Antony
Antony or Marc Antony, Lat. Marcus Antonius, c.83 BC–30 BC, Roman politican and soldier. He was of a distinguished family; his mother was a relative of Julius Caesar. Antony was notorious from his youth for riotous living, but even his enemies admitted his courage.
Antony and Caesar
Between 58 BC and 56 BC Antony campaigned in Syria with Aulus Gabinius and then in Gaul with Caesar, who made a protégé of him. In 52 BC he became quaestor and in 49 BC tribune. When the situation between Pompey and Caesar became critical, Antony and Quintus Cassius Longinus, another tribune, vetoed the bill to deprive Caesar of his army and fled to him. Caesar crossed the Rubicon, and the civil war began. At the battle of Pharsalus, Caesar took the right wing, and Antony gave distinguished service as the leader of the left. After Caesar's assassination (44 BC), Antony, then consul, aroused the people against the conspirators and drove them from the city.
The Second Triumvirate
When Octavian (later Augustus), Caesar's adopted son and heir, arrived in Rome, Antony joined forces with him, but they soon fell out. Antony went to take Cisalpine Gaul as his assigned proconsular province, but Decimus Brutus would not give it up, and Antony besieged him (43 BC) at Mutina (modern Modena). The senate, urged by Cicero, who had excoriated Antony in the Philippics, sent the consuls Aulus Hirtius and Caius Vibius Pansa to attack Antony. The consuls fell in battle, but Antony retired into Transalpine Gaul.

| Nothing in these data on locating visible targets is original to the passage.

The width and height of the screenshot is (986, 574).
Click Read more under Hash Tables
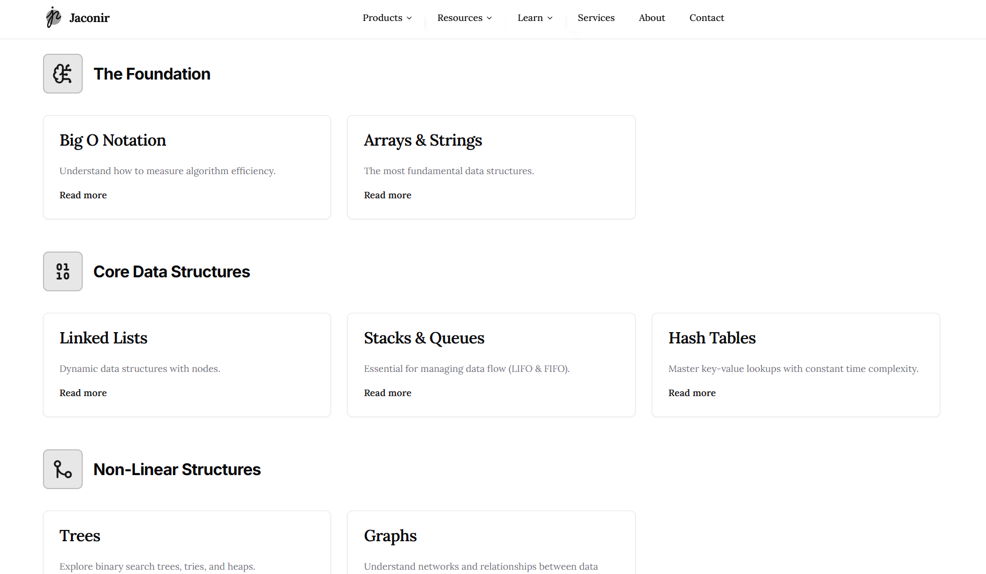pos(692,393)
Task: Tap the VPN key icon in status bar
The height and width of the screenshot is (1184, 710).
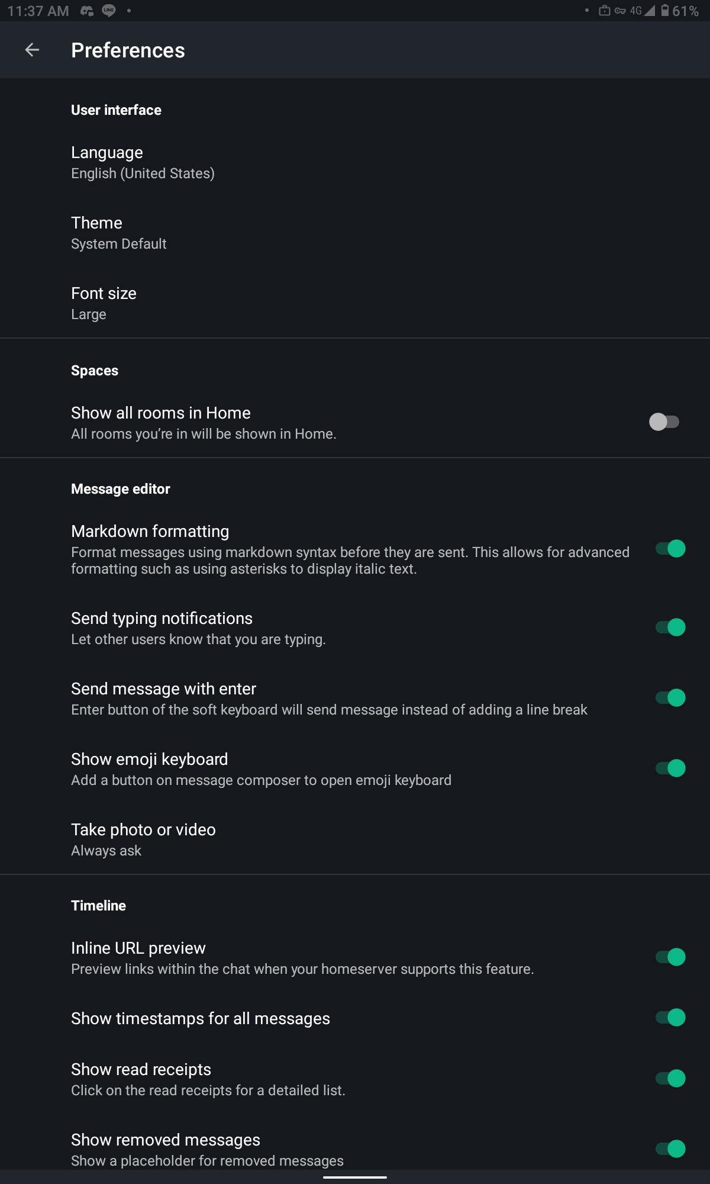Action: coord(620,11)
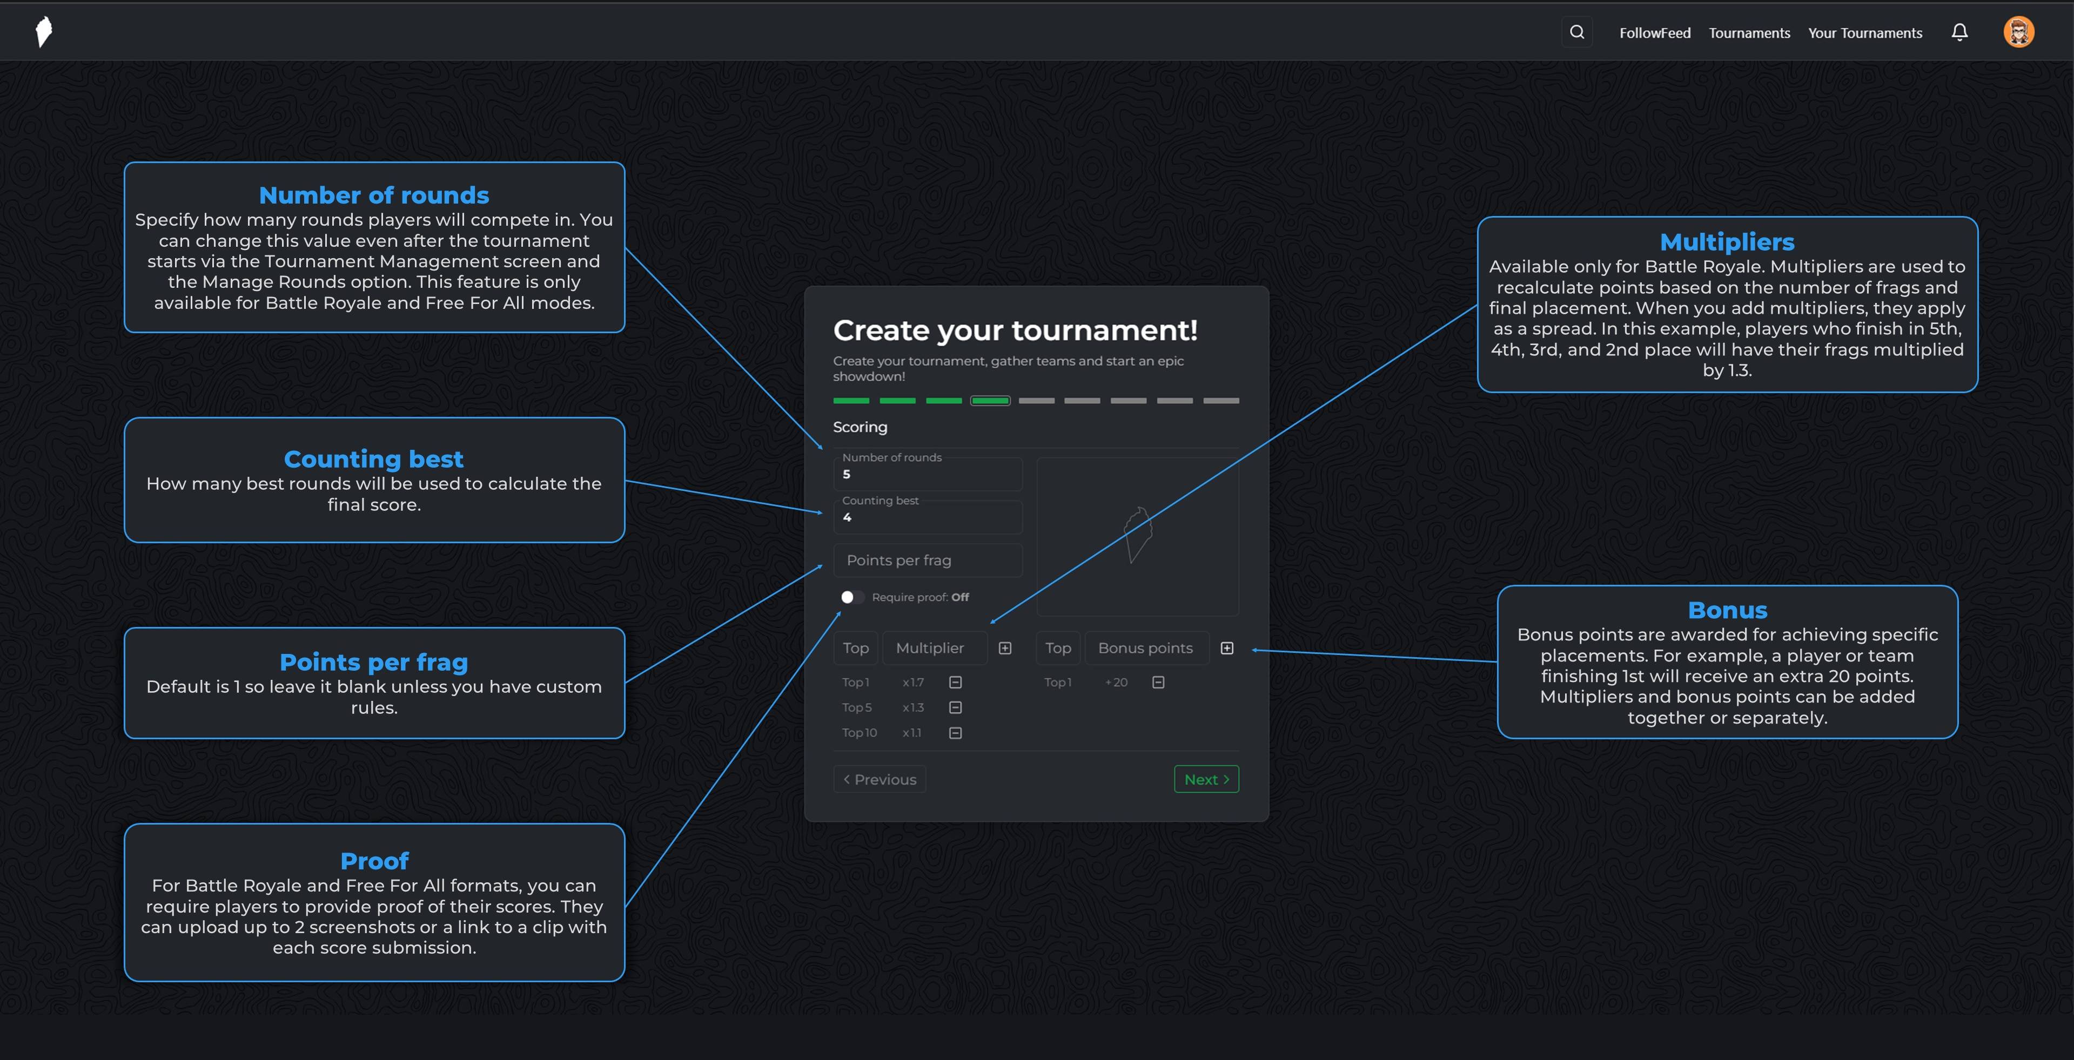Remove the Top 5 x1.3 multiplier
The width and height of the screenshot is (2074, 1060).
pyautogui.click(x=955, y=707)
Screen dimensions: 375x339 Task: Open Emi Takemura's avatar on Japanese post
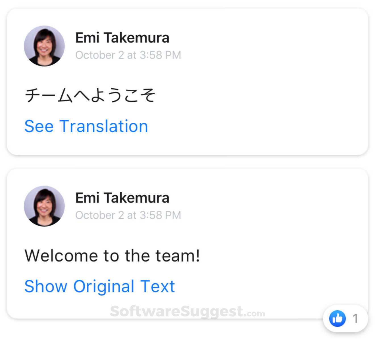[44, 46]
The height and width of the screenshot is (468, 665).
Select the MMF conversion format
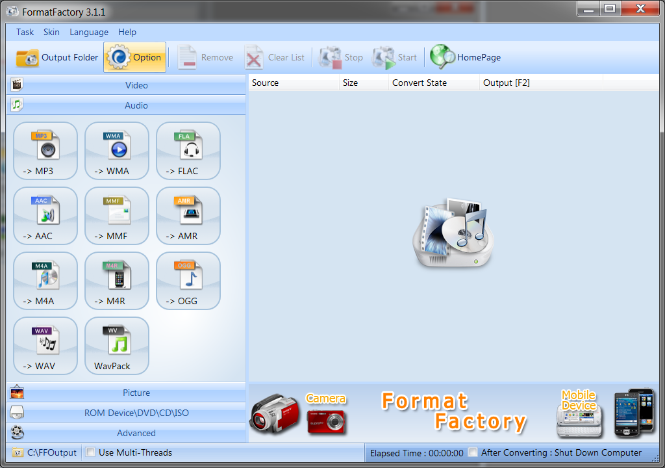pyautogui.click(x=116, y=216)
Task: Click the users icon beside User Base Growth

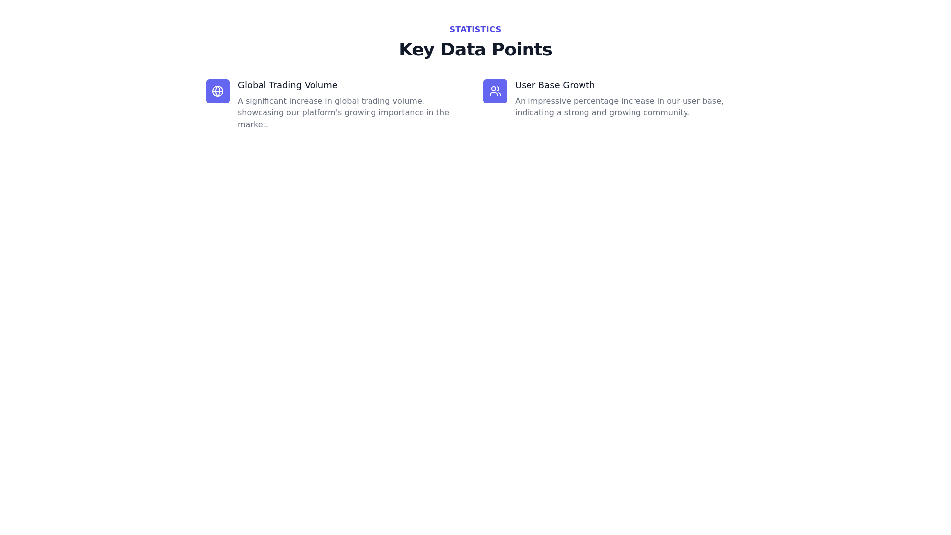Action: (495, 91)
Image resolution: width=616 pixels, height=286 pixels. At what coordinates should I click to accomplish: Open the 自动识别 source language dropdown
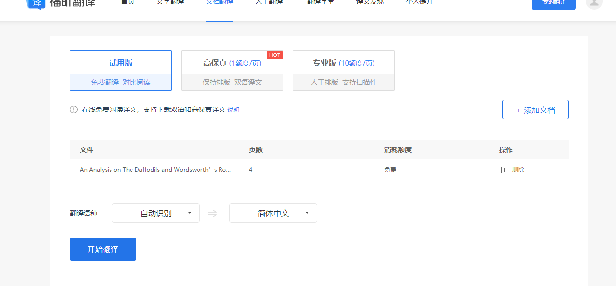click(155, 213)
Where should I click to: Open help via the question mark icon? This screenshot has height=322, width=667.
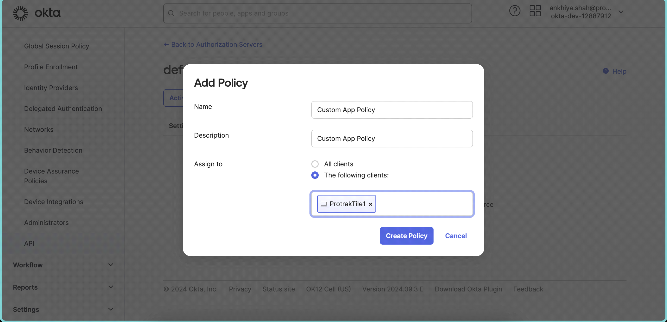[514, 11]
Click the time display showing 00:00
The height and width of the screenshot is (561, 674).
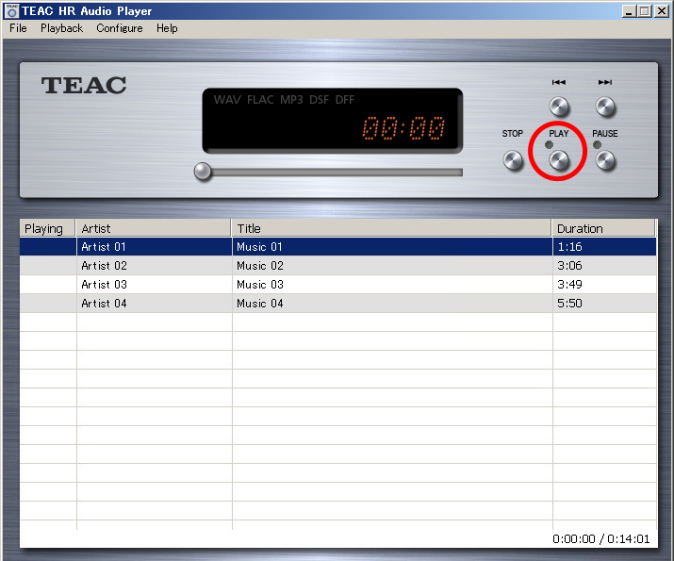(404, 129)
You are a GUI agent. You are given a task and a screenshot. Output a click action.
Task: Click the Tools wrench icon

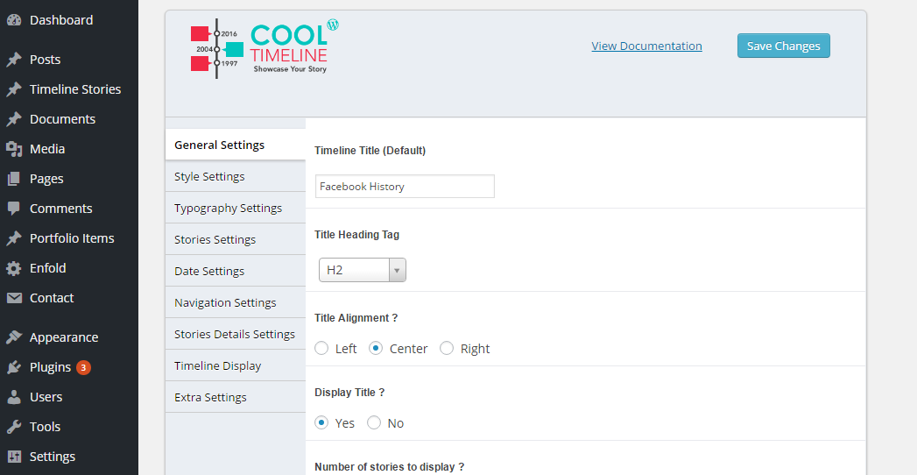pyautogui.click(x=14, y=427)
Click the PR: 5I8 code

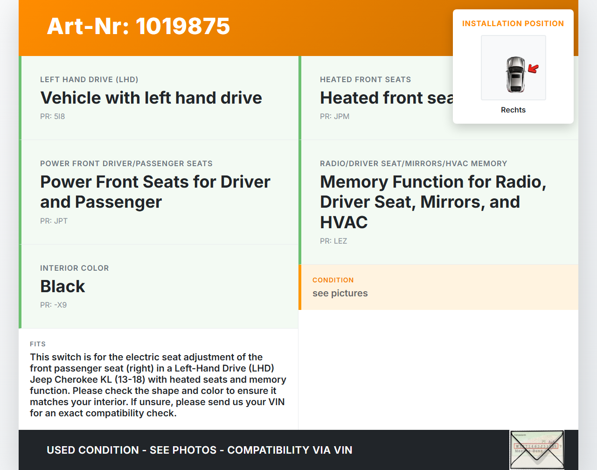click(x=52, y=116)
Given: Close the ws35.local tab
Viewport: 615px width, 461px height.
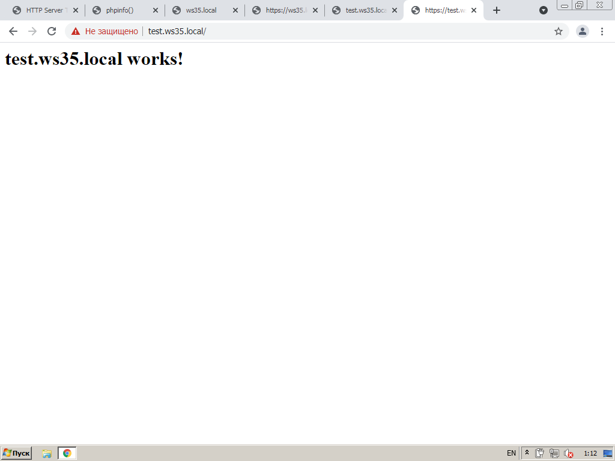Looking at the screenshot, I should 235,10.
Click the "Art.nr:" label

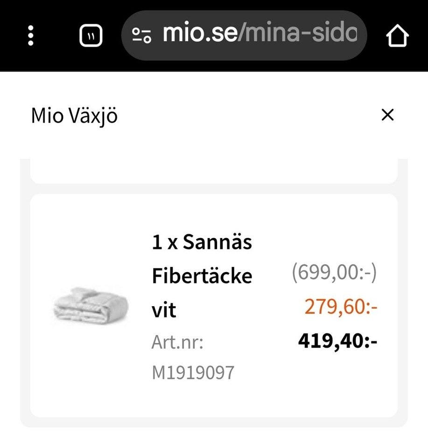coord(177,343)
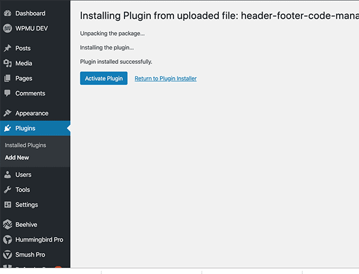
Task: Click the Posts pushpin icon
Action: 7,48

Octavian now decided for peace and arranged with Antony and Marcus Aemilius Lepidus the Second Triumvirate, with Antony receiving Asia as his command. In the proscription following this treaty Antony had Cicero killed. Antony and Octavian crushed the republicans at Philippi, and the triumvirate ruled the empire for five years.
Antony and Cleopatra
In 42 BC Antony met Cleopatra, and their love affair began. While Antony was in Egypt, his wife, Fulvia, became so alienated from Octavian that civil war broke out in Italy. At about the time Antony arrived in Italy, Fulvia died (40 BC) and peace was restored between Octavian and Antony, who married Octavian's sister Octavia; she became, thereafter, Antony's devoted partisan and the strongest force for peace between the two. In 36 BC, Antony undertook an invasion of Parthia. The war was costly and useless, and Antony succeeded only in adding some of Armenia to the Roman possessions.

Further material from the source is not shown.